Ross had left to join the army late in September of ’61. At the end of January, Emily left town carrying an unborn child. Ross counted back four months and wondered what had happened during that intervening time. Karl and Emily had been seen together during those months before Karl, too, had left for the war. Was it true? Had Karl and Emily slept together?
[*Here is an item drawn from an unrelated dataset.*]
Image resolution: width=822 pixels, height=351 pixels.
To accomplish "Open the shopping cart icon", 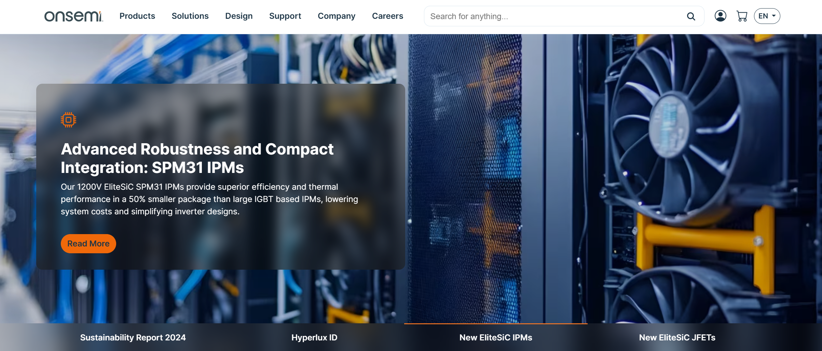I will (742, 16).
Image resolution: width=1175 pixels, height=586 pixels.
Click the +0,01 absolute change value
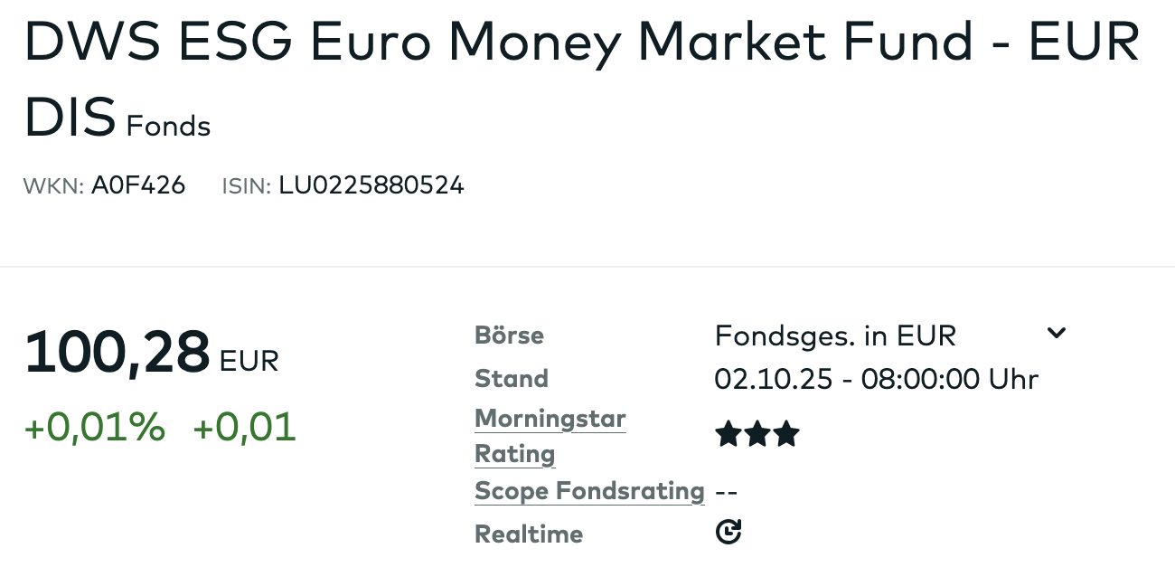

Ross had no way of being sure. The truth was, he didn’t know what was going on in Emily’s life at that time. Prior to the night he’d left for Camp Curtin to join his regiment, she hadn’t spoken to him for almost three months, not since the beginning of the summer when he had resigned from the
Gazette
to go work for the
Herald
. Karl had been working his way through college by then, and Ross was immersed in his own new job. And even aside from the fact that their adult lives had taken different turns, Karl wasn’t on speaking terms with Ross, either. They hadn’t exchanged words since the night of that chestnutting party in Brenners’ Woods.
Ross dropped his head and groaned at the memory. What a calamity that had been. And in hindsight, disastrously prophetic. He’d had excellent reason to be in good spirits that night. After years of ups and downs in his quest for Johanna’s attentions, she’d had a public tiff with his despised archrival, John Butler, squelching all rumors of an engagement announcement. Ross’s path had seemed clear once again.
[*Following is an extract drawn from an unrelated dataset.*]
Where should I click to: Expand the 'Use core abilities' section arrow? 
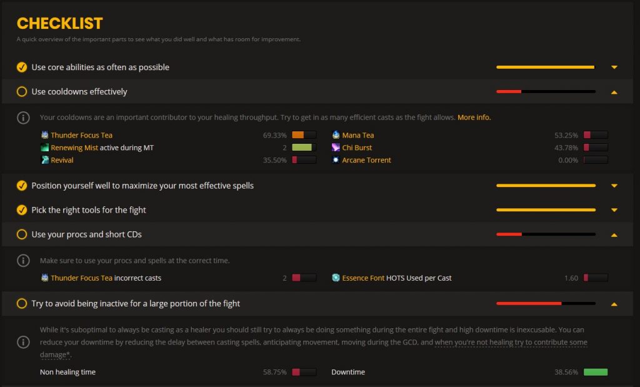[614, 67]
Johanna had happily accepted his invitation to the chestnutting party, and as they picked their way through Brenners’ woods, collecting the fallen nuts in a basket, they’d taken their earliest opportunity to slip away from the group to steal a few kisses in private.
Later, when an early dusk had begun to settle over the autumn countryside and a bonfire was lit to call the remaining excursionists from the woods, Ross was in high spirits. That was, until he noticed Emily was missing.
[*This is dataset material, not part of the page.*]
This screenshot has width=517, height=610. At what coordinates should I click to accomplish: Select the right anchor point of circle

He’d left an indignant Johanna perched on one of the logs around the bonfire as he set out to find Emily among the flirting young couples in their group. If it hadn’t been for Karl showing up at the party without a female companion, he might not have been so concerned, but he remembered Karl’s earlier remarks upon spying Emily in the woods. “Is that little Emily Winters?” he had inquired slyly before letting out a long, low whistle. “Lordy, lordy, but I almost didn’t recognize her. That little spitfire has finally grown up and filled out, hasn’t she?”
“She’s only sixteen,” Ross had replied tightly. “Leave her alone.”
“Leave her alone?” Karl turned to Ross, feigning innocence. “That would be a flagrant waste, don’t you think?”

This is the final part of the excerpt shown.